裴遇川目眦欲裂,恨不得将温玫掐死似的。
温玫瞧着情绪差不多了,冷嘲道:“所以啊,裴遇舟对我这么死心塌地,难道是乔薇暗中下药怀个孕就能撬走的?
你以为我们查不到她做这一切都是为了给那个前夫筹钱吗?还装模作样说是被前夫赶出家门的,她前夫根本不知道这件事!
有本事让她去告,到时候我们拎着她前夫对簿公堂,倒是要问问是谁搞这种仙人跳的戏码骗钱!”
裴遇川的脑袋“嗡”的一声,竟猛地掐住了温玫的脖子。
“你从哪听来的这些?!”
温玫还未开口,就被人猛地扯到身后。
裴遇舟长腿狠狠一踹,将裴遇川踹出几米远,重重的撞在楼道的墙壁上,狼狈的直咳嗽。
他跌跌撞撞的爬起来,看到被裴遇舟紧紧护在怀里呵护关心的温玫,蚀骨的嫉恨和怒意几乎将他吞噬。
“你们!”
温玫在裴遇舟怀中抬头,颇有些柔弱的抚了抚被裴遇川掐红的脖子,轻飘飘道:“阿舟,关门。”

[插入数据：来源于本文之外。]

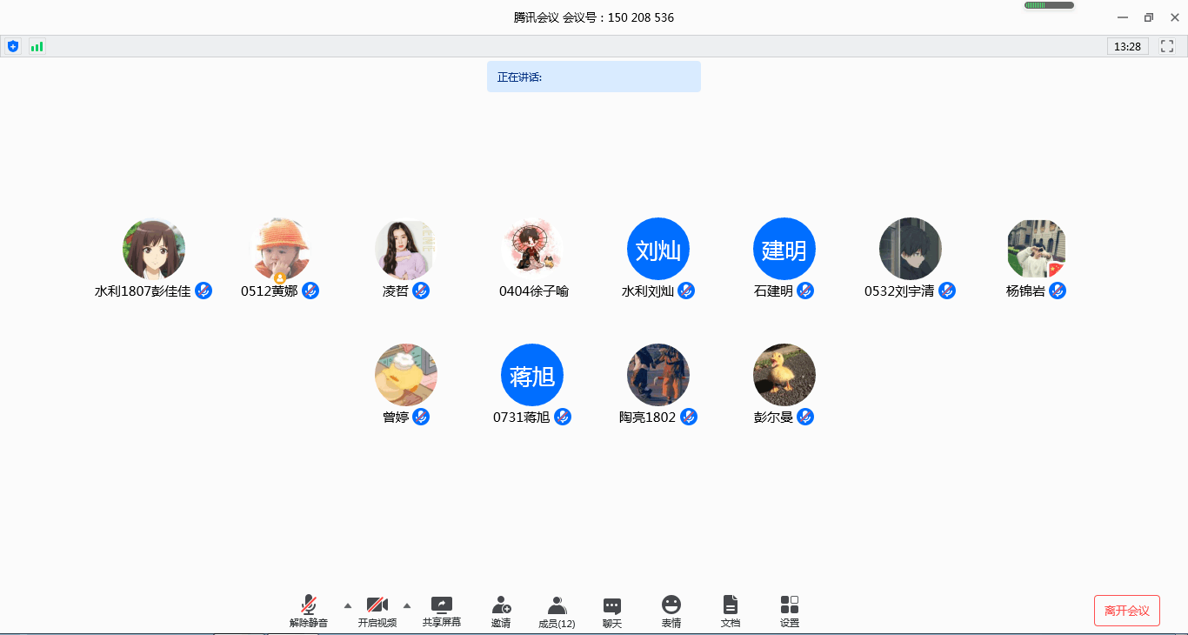The width and height of the screenshot is (1188, 635).
Task: Enter full screen mode icon
Action: click(1167, 46)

裴遇舟的瞳孔狠狠震了一下,利索的关上门,将裴遇川隔绝在了门外。
……
温玫不适的咳了几声,缓解着脖颈的痛。
“刚才的话你听到了吗?他的反应……”
“听到了。”
裴遇舟的黑眸紧紧地锁住她。
“我插足你的婚姻,狂风暴雨的追求你……”
“我不是说这个,是……”
“我对你嘘寒问暖,无微不至,我长得帅,家世好,有钱有势还对你温柔体贴,死心塌地……”
裴遇舟每说一句,就更靠近一步。
直到将温玫堵在墙角,才说出最后那句让他心脏狂跳的话。
“你刚才叫我,阿舟。”
“温玫,原来你是知道我对你好的。”
“我们相处的点点滴滴你都一一记在心里,你只是不敢面对,不敢承认,你怕什么?”
温玫从没有一刻这么想逃离。
可裴遇舟将她的退路堵得死死地,一只手强势的勾起她的下巴,迫使她与他对视。